Thinking Out of the Box Contd...

Another simple strategy to spark your little one’s creativity and the ability to think out of the box is to encourage her to give different endings to stories. It can be done as soon as children begin to understand the stories and the sequence of events in them. Fairy tales like Snow White, The Little Mermaid, Jack and the Beanstalk and Little Red Riding Hood are the best to start with as the children are familiar with them due to repetition. Start out by saying ‘Let’s end the story in a different way’. You can do the same with nursery rhymes. You will find them fully engaged in this process. You may want to enact it out later with them and introduce a prop (simple dress-up clothes or objects) or two! Again follow the same principle - do not discard the children’s ideas no matter how unreal, unworkable or silly they are but help them give shape to them.

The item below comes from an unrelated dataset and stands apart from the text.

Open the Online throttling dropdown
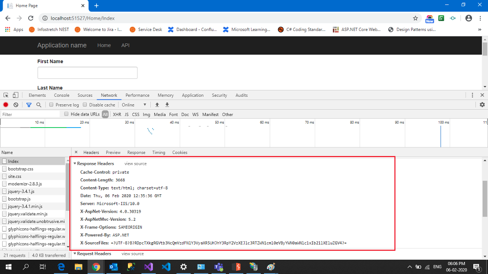 pos(134,105)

If at all they are not able to come up with anything, don’t be discouraged. You can give your own idea; it will definitely get them thinking for next time. Remember as a parent you will have to support much learning and provoke many skills especially in their early years. It may seem like a very demanding activity, but once you get started, they take on to it themselves. You will see them playing with their ideas by themselves or over play-dates when they pretend play with their friends. The idea is to equip them with a tool that will make them think differently.

Relating to my previous post - Jaideep and I have been playing Monopoly with our daughter on Sundays.  Before the start of each game, we decide on 'house rules', i.e. rules that we apply to our game that is not necessarily in the rule book. For example, if you land on GO, as per the house rule, you get 2x the amount of money compared to what you get if you pass GO.  After she had played the game 3-4 times, we allowed her to define her own house rules.  While some of her rules may have seemed bizarre, it created a new sense of excitement for her while playing the game every Sunday.  She recalled some of the rules on subsequent weekends, and even discarded some rules she had defined in her next game.  This has increased her creative thinking and reasoning skills.

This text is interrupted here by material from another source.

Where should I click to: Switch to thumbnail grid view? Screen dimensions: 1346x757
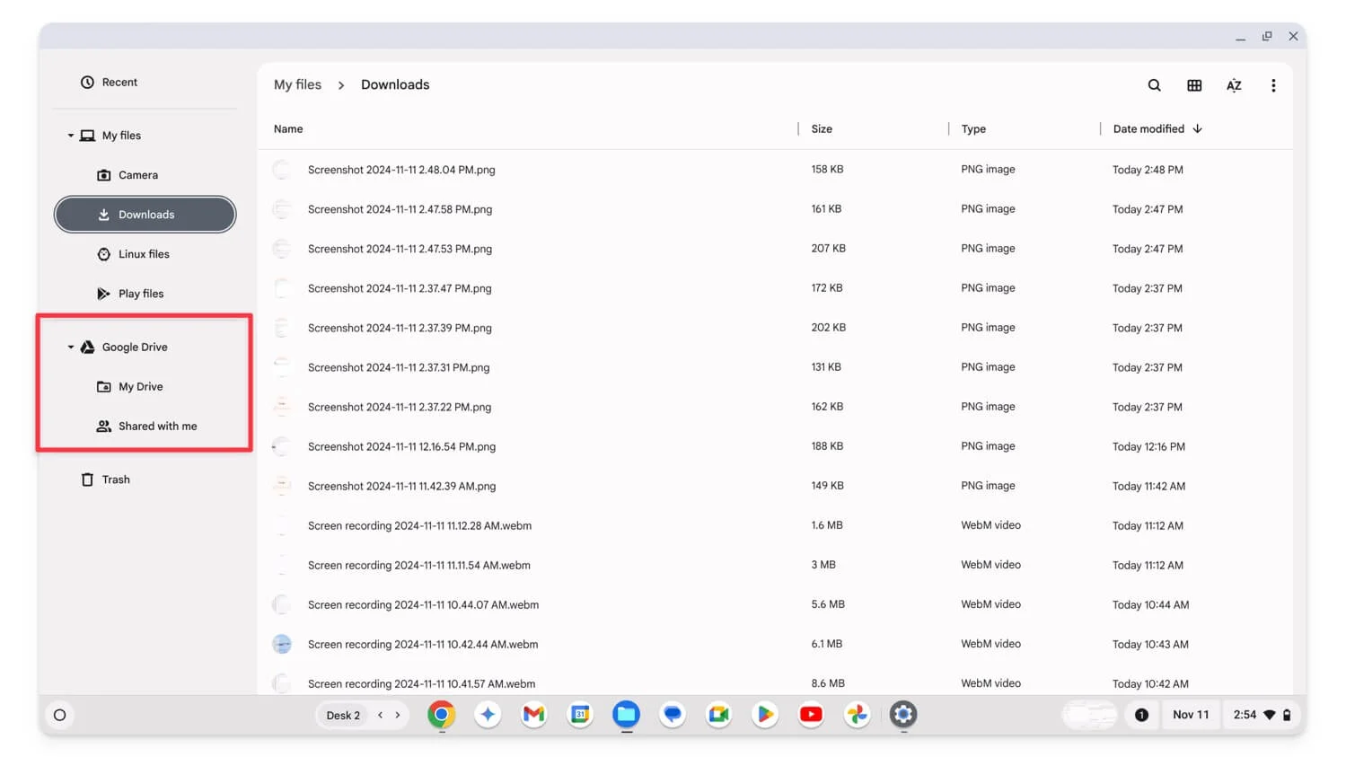point(1193,85)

Thinking out of the box can happen in many ways.  Hope you can share some instances with us.  

Tuesday, 20 October 2015

Thinking Out of the Box

We all want our children to be creative, don’t we? It’s also to say that it’s the need of the hour. We don’t want children to follow the crowd anymore, we want them to lead and come up with novel ideas. Unfortunately, many schools don’t leave scope for children’s creativity and the ability to think differently for several reasons - be it a faulty and outdated curriculum or the sheer ignorance of the child’s brainpower.

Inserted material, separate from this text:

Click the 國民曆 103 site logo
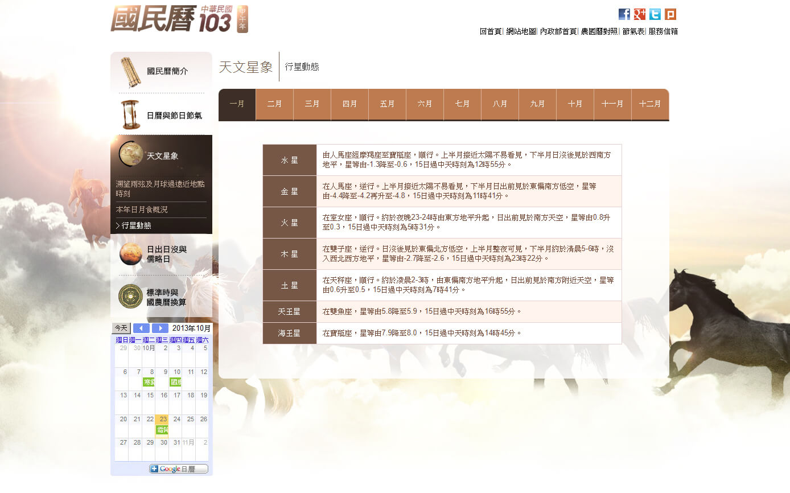The height and width of the screenshot is (493, 790). 179,19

Not leaving anything to chance or hoping that your school will take care of it at some point or the other, I am going to relate simple strategies that will help you make your children thinkers and creators and make it their habit from early on. This will go a long way in contributing to successes in adult life.

When you play a board game with your child, think what you do. You simply follow the rules of the game, don’t you? Yes it’s also an important skill to follow the specified rules and enjoy a game like Battleship, Jenga, Snakes and Ladders, Ludo etc. and you should do it. But if you want to take it up another level and open up your child’s mind and make her think out of the box, encourage her to make up her own version of the game. You will be pleasantly surprised how you would trigger her to think in completely different lines. Here you are not only making her think differently but also showing her that she has the power to change things around which furthers her self-confidence and self-esteem.

I would like to relate an example from my classroom experiences. Once a child and I were playing the game of Jenga. We enjoyed the game the way it was supposed to be played. Then later, I asked him if we could make up our own game using the same material. He instantly started thinking. Then he said, let’s distribute the blocks equally between us and try to build a tower. The person who builds the tallest standing tower gets a point. It was such a brilliant idea and challenging too because you had to build a taller tower than your opponent and figure out how to balance it at the same time. I have also had children going backwards in the game of Snakes and Ladders (by starting at 100 and ending at 1) and making the snakes take you ahead and ladders bring you down! Sky is the limit!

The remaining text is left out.